An interesting fact from this article is that it demonstrates the profound effects that the COVID-19 pandemic has had on international trade in a variety of goods, including pharmaceuticals, medical devices, and personal protective equipment. In the report, the pandemic’s impact on the U.S. is examined. Industry, market, and trade in these products, along with the difficulties supply chains face in supplying the rising demand for these vital goods. For policymakers, industry stakeholders, and anyone else interested in learning more about how the pandemic has affected international trade, it offers a thorough analysis of the situation as it is today and the prospects for the industry and trade in these goods going forward.

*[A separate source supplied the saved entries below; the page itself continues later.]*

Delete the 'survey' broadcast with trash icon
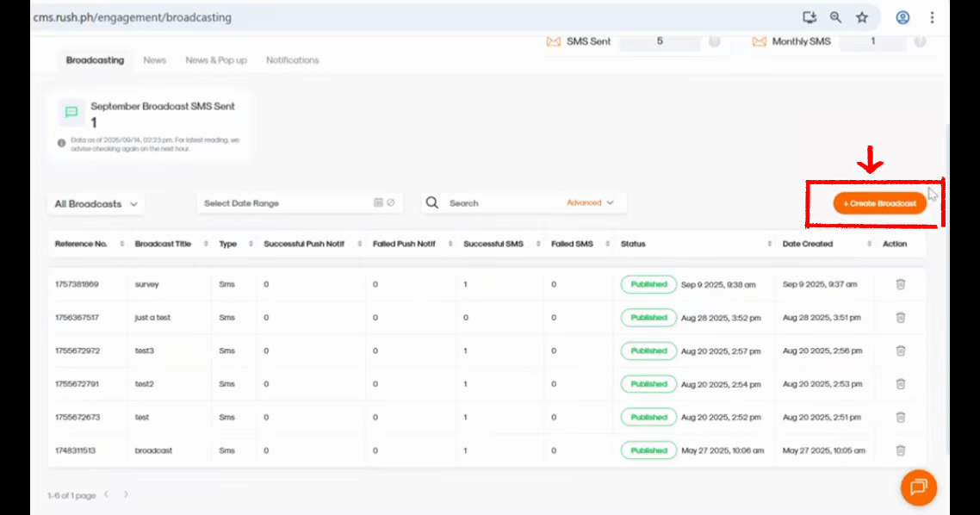This screenshot has width=980, height=515. coord(900,284)
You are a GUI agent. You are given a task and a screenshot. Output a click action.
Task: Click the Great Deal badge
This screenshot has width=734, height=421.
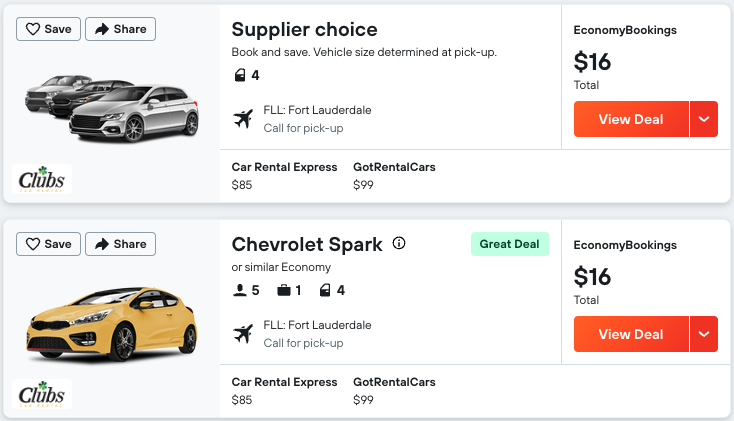point(510,244)
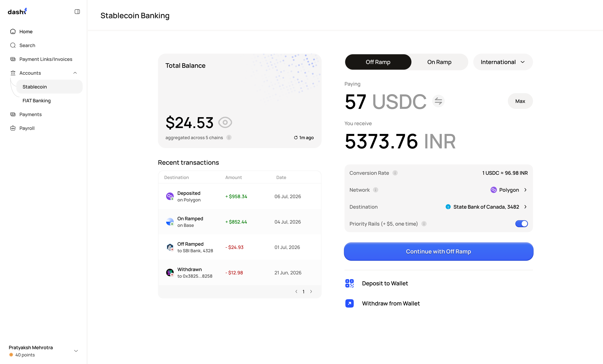
Task: Click Continue with Off Ramp button
Action: pyautogui.click(x=439, y=251)
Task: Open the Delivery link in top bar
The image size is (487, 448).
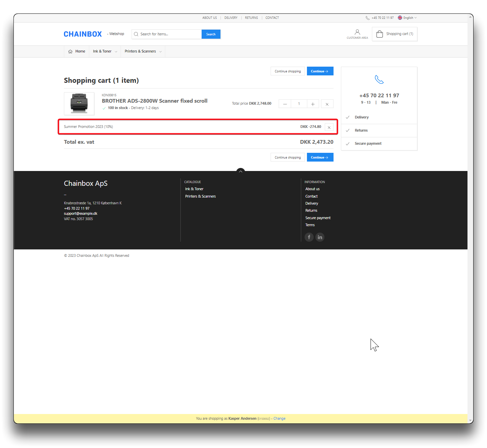Action: pyautogui.click(x=231, y=18)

An interesting part of this article is it demonstrates the profound effects that the COVID-19 pandemic has had on international trade in a variety of goods, including pharmaceuticals, medical devices, and personal protective equipment. In the report, the pandemic’s impact on the U.S. is examined. S. Industry, market, and trade in these products, along with the difficulties supply chains face in supplying the rising demand for these vital goods. For policymakers, industry stakeholders, and anyone else interested in learning more about how the pandemic has affected international trade, it offers a thorough analysis of the situation as it is today and the prospects for the industry and trade in these goods going forward.
It is interesting to see that SSA members can be quite attractive as apparel-sourcing destinations for US fashion companies. Since SSA members are not necessarily players in the global supply chain, they can serve as great sourcing outlets for start-ups or brand-new fashion companies. Their quality is high and they can more attentively tend to the needs of US fashion brands. In addition, shipping times when sourcing from SSA members is faster than competitors. Beyond SSA members, AGOA members have also become more attractive sourcing-wise. US fashion brands have been importing man-made fiber apparel from AGOA members in an effort to save via import duties. Overall, the statistics and highlights make it apparent that SSA & AGOA members are becoming increasingly more attractive for US fashion companies to source from.
I found this article to be interesting because I feel I have rarely learned about AGOA members’ involvement in international trade. We have mostly focused on Asian trade, so I find it important to identify what products the U.S. would rather source from Africa than from Asia or other countries, specifically due to the pandemic. AGOA offers faster shipping to the U.S. as well as higher attention to detail, such as man-made fibers.